(Data listing)
----------

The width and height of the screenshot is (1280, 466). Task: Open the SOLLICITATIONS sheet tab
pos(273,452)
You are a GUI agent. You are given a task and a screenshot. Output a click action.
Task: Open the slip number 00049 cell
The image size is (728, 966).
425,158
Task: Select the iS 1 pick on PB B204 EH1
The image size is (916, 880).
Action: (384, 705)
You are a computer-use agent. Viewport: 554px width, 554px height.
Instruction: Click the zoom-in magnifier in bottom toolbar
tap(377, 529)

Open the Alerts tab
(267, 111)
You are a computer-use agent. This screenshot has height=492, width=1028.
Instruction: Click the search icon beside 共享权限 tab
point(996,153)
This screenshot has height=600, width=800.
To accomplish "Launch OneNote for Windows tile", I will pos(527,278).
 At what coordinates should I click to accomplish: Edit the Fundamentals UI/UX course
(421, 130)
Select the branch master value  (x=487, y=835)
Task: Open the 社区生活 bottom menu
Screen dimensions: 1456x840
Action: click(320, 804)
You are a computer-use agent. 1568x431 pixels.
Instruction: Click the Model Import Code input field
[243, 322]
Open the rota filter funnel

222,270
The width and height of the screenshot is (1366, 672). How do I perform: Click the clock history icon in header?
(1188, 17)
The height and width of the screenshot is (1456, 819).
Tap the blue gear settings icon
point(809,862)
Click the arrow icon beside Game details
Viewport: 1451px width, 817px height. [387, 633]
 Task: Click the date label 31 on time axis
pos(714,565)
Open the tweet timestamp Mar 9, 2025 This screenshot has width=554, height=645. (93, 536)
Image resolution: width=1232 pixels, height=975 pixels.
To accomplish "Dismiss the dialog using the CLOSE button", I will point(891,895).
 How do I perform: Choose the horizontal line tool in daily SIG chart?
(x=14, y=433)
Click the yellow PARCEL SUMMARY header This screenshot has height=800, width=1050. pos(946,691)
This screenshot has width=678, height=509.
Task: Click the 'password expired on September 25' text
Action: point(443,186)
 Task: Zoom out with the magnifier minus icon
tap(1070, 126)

----------

• Given exercise
Gather every line in the items that contains the string "icon". Case must match.

• Task result
Instruction: Click the search icon beside 共享权限 tab
The width and height of the screenshot is (1366, 672). How do I perform: Click the clock history icon in header?
Tap the blue gear settings icon
Click the arrow icon beside Game details
 Task: Zoom out with the magnifier minus icon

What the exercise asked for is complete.